The Adler Group - Performance-based Hiring
Performance-based Hiring - A systematic process for hiring top talent

Hot Tip #21 - Talent Hubs, Mashups, and Widgets

The fundamental sourcing strategy for any major corporation should be the building of the biggest proprietary database of resumes, contacts, and leads as possible. From this database candidates should then be culled and contacted based on specific job needs. Building the database and keeping it warm are two separate tasks. For this article, let's address the building of the database.

To start, it's far better to fill this database with prospects who have expressed an interest in learning about generic opportunities with your company, rather than applicants who've applied for a specific job. There are two big reasons for this. First, it's far easier to attract top people very quickly using some of the latest technology available. Second, you don't have to report on prospects for OFCCP purposes while you do for applicants.

Talent hubs are micro career sites that are designed to attract people to a class of jobs, such as marketing, rather than a specific job, such as a senior product manager. These are warm-up pages. Their purpose is to get people to consider opportunities with the company. If designed properly using SEO (search engine optimized) techniques they are far easier to find using a standard Google, Yahoo, or Live search. From these sites candidates are then driven to specific jobs or to sign up to hear about future opportunities. For example, Vanguard has a great looking talent hub for entry-level financial services positions. Microsoft has also done a fine job of building talent hubs for all of their major positions. However, neither of these sites have been optimized to be found. Unless you put in the company name you won't find them. Also, in the case of Microsoft, it's very difficult to get from the talent hub to a specific job. Neither company made it easy to be contacted for other opportunities. It's at this point where my mantra of "Find Jobs for People, Not People for Jobs" comes into play.

Why not just forget about posting job descriptions completely? Instead, have people come to a talent hub and from there quickly register their level of interest and join your community of prospects. If they want they should be able to quickly upload a resume. Once the resume is parsed and "read" by the systems, technology is now available to automatically generate the list of appropriate and available opportunities. Pushing opportunities to candidates this way is far better than having them hunt for jobs using the antiquated technology of pull-down menus. I estimate that the hit rate when pushing jobs to candidates rather than having them hunt and peck would increase the apply rate by five to ten times. This is a type of impact a "finding jobs for people" strategy could have.

A mashup is a web site that is quickly developed by combining content from a variety of sources. Getting a talent hub up and running should take no more than a few weeks. This is a new form of web design that you'll be hearing a lot about in the near future. For example, Microsoft's Popfly is a new site designed to help novice users build these sites quickly. If you add widgets to your website you can quickly tap into social networks like Ning, MySpace, Facebook, and Hi5. Widgets are small applications like calendars, ToDo lists, and timers that can quickly be added to websites and desktops. By adding a job notification or a salary comparison widget into your talent hub you'll start attracting more people, keep them on the site longer, and get them to send them to their friends and associates.

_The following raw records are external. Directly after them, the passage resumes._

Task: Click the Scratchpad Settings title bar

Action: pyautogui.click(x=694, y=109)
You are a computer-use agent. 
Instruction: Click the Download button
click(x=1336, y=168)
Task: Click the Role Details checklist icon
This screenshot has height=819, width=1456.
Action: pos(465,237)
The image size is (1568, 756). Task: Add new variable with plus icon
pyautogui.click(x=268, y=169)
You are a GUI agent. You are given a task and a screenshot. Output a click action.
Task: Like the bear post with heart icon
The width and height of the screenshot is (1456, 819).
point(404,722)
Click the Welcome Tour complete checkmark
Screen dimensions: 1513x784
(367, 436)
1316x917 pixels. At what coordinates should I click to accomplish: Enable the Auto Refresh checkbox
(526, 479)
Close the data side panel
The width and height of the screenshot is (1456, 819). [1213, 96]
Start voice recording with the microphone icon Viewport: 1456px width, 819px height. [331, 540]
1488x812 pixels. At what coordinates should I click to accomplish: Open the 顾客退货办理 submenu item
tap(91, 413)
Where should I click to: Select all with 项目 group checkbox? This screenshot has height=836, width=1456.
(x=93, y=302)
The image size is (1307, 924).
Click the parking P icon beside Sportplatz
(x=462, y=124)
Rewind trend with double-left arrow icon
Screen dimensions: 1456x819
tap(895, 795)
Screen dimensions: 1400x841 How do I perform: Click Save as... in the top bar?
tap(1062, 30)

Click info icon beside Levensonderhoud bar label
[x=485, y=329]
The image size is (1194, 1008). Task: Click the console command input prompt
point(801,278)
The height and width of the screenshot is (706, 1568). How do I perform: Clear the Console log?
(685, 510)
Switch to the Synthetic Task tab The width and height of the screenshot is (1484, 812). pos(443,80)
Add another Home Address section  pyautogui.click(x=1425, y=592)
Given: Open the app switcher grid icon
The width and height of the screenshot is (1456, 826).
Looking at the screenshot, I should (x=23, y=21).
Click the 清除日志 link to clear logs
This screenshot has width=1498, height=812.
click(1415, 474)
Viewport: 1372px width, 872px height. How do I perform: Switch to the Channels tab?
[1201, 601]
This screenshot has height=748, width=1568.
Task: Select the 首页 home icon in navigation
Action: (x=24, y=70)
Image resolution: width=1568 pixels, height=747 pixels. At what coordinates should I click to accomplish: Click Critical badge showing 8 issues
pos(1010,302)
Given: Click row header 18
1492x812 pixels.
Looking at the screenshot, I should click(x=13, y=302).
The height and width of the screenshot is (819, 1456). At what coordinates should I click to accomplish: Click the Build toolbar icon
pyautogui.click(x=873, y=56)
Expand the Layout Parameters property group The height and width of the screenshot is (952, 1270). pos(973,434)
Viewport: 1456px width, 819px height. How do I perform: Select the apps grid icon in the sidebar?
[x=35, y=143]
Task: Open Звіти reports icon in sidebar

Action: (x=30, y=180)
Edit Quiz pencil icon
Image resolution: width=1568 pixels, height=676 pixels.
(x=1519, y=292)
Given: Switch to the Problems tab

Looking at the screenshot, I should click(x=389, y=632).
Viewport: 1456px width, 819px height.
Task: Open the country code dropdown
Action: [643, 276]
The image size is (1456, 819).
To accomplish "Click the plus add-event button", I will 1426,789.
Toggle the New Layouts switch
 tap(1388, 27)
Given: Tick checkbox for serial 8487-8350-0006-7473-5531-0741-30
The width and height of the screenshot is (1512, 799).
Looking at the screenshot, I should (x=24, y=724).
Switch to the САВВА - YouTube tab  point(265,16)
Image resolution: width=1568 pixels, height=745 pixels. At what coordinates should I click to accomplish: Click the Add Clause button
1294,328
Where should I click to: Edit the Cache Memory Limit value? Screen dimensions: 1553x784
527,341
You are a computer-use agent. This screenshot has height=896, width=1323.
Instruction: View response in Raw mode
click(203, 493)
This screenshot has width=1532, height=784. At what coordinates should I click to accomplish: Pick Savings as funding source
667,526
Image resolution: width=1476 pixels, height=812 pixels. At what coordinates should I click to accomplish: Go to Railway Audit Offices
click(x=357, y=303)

Yahoo has a neat way to add these widgets to your desktop, so you should check this out to get a feel for how they work.

If you join our Sourcing Strategies network you'll see an example of a countdown widget. Building professional networks like this one is another feature you'll want to add to your talent hub. This is one way to keep prospects involved in your site.

Here are three of the five major points made in this article. Email the missing points to me once you find them. If you can identify them you'll also be uncovering some new ways of finding more top prospects before the week is out.

  1. Find Jobs for People, Not People for Jobs.
  2. The war for talent can be won by leading, not following.
  3. Recruitment advertising is quickly adopting consumer marketing techniques.

Not everything I mention will work as predicted, but if you wait to find out, it will be too late.